Hunters are reminded to register with the Harvest Information Program prior to hunting.
The daily limit is 15 and possession limit is 45. Shooting hours are 30 minutes before sunrise to sunset. The season is open through Nov. 29.
All dove hunters must possess a fishing, hunting and furbearer certificate, and a general game and habitat license, regardless of age. In addition, hunters ages 16 and older need a small game license.
Hunters who do not HIP certify when they buy a North Dakota license, can add it through the Game and Fish website at gf.nd.gov, or by calling 888-634-4798 and recording the HIP number on their printed license.
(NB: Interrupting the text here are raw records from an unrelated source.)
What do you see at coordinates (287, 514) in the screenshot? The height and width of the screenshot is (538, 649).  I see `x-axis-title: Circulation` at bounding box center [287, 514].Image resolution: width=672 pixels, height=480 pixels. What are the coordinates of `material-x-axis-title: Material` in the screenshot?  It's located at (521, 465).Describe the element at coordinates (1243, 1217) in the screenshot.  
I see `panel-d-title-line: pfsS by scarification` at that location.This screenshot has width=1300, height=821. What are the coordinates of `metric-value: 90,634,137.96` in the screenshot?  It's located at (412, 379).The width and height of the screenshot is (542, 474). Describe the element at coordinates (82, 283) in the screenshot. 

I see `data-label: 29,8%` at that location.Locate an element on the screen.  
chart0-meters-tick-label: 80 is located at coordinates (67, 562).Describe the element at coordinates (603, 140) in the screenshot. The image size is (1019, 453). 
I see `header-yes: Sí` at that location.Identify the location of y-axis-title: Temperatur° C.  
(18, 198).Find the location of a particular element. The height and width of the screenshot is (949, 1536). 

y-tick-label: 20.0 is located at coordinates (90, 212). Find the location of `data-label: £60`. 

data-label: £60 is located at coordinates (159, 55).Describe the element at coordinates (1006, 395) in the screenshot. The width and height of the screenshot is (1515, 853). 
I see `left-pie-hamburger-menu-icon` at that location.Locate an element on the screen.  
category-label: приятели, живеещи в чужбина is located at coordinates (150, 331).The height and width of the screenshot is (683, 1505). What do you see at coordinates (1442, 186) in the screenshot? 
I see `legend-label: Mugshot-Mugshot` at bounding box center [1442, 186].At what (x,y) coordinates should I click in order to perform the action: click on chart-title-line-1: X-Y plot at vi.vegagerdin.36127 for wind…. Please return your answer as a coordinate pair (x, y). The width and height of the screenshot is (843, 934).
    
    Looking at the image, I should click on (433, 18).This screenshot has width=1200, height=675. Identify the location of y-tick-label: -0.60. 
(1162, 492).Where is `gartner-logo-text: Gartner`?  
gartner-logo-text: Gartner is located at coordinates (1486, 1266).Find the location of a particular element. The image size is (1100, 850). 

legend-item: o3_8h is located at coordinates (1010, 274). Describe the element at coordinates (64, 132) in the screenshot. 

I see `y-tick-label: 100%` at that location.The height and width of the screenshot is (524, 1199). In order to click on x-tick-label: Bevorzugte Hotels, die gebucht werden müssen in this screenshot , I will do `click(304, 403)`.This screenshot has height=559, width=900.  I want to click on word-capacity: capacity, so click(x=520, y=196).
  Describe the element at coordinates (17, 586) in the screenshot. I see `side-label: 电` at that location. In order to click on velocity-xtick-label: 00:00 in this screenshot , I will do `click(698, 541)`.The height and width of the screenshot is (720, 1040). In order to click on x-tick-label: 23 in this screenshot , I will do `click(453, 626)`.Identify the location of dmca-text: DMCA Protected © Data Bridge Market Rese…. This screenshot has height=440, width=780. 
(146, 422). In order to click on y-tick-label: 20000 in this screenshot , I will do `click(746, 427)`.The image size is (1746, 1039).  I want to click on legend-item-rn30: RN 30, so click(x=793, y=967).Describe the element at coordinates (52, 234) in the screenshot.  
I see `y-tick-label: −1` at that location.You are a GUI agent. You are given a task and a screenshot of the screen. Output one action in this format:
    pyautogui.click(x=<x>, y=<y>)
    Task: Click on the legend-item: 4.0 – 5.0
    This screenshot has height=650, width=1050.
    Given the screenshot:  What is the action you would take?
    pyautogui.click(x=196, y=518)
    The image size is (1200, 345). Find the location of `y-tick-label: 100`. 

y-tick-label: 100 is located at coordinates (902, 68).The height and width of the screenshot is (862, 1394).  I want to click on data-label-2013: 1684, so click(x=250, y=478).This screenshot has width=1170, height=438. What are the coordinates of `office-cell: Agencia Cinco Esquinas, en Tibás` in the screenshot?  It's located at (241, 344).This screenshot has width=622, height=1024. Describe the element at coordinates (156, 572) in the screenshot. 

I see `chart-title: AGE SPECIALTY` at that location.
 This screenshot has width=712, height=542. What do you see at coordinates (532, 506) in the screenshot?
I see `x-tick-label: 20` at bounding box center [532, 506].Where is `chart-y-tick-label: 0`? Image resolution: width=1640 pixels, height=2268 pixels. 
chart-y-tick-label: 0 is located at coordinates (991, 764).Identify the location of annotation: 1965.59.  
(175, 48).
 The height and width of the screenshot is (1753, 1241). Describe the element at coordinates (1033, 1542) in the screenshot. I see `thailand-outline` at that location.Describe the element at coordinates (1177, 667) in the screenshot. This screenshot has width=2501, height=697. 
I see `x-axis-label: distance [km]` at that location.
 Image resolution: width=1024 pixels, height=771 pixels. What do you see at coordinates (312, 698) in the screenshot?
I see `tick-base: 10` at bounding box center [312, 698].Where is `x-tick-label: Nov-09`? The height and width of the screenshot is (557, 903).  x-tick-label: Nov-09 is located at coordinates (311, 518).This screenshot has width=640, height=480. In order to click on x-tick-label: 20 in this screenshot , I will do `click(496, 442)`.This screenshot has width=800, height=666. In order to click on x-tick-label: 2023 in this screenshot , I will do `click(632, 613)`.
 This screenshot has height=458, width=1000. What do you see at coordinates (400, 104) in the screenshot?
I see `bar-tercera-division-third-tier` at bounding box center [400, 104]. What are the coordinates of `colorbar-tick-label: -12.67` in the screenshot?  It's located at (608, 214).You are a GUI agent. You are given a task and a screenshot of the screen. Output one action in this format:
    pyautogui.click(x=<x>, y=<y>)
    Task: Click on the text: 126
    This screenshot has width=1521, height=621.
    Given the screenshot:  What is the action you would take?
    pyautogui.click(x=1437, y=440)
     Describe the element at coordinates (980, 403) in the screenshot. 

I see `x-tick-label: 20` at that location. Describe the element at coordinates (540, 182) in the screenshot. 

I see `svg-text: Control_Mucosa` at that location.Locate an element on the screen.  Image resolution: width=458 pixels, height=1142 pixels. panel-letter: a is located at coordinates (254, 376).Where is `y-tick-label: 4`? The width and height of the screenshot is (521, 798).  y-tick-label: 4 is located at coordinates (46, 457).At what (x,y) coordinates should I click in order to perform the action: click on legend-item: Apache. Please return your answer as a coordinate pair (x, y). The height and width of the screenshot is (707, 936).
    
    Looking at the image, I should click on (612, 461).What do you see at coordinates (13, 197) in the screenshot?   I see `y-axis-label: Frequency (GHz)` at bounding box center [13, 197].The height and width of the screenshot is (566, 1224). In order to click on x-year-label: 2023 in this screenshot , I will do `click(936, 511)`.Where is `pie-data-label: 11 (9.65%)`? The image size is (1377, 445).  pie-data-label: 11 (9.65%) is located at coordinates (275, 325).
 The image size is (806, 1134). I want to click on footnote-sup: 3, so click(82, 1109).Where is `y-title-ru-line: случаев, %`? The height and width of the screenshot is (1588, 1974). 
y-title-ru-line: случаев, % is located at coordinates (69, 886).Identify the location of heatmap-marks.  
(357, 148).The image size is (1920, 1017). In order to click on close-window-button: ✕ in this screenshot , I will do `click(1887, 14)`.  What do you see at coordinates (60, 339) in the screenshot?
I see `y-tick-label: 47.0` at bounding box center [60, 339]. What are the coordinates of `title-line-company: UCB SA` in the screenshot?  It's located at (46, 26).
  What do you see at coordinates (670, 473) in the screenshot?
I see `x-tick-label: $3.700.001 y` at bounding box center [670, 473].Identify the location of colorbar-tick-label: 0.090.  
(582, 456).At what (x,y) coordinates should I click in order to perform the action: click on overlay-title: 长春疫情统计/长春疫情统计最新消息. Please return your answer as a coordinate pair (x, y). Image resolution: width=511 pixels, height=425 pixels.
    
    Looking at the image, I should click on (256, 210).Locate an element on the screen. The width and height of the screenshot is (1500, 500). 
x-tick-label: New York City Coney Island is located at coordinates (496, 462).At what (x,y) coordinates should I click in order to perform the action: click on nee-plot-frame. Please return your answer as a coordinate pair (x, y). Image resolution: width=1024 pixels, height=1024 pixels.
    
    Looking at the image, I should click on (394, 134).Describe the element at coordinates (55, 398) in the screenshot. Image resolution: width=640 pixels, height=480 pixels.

Those who registered to hunt the spring light goose or early Canada goose seasons in North Dakota do not have to register with HIP again, as it is required only once per year. However, hunters must HIP register in each state for which they are licensed before hunting migratory game birds.
Agencies prohibit hunting over bait
Hunters are reminded that hunting big game over bait is prohibited on all state-owned or managed wildlife management areas, all U.S. Fish and Wildlife Service national wildlife refuges and waterfowl production areas, U.S. Forest Service national grasslands, and all North Dakota state school, state park and state forest service lands.
The governor's proclamation relating to chronic wasting disease also includes a provision that prohibits hunting big game over bait on both public and private land in deer unit 3C west of the Missouri River, and all of units 3E1, 3E2, 3F1 and 3F2.
Hunting over bait is defined as the placement and/or use of baits for attracting big game and other wildlife to a specific location for the purpose of hunting. Bait, in this case, includes grain, seed, mineral, salt, fruit, vegetable nut, hay, any naturally derived scent or lure, or any other natural or manufactured food placed by an individual.
Bait does not include agricultural practices, gardens, wildlife food plots, agricultural crops, livestock feeds, fruit or vegetables in their natural location such as apples on or under an apple tree, or unharvested food or vegetables in a garden.
In addition, any firearms, equipment or accessories used by hunters on Private Land Open To Sportsmen acreage may not be left unattended without written permission of the property owner. This includes, but is not limited to, guns, blinds, stands, baits, scents and decoys. This means a hunter cannot place bait on PLOTS prior to or during the season and leave it there, unless permission has been granted by the landowner.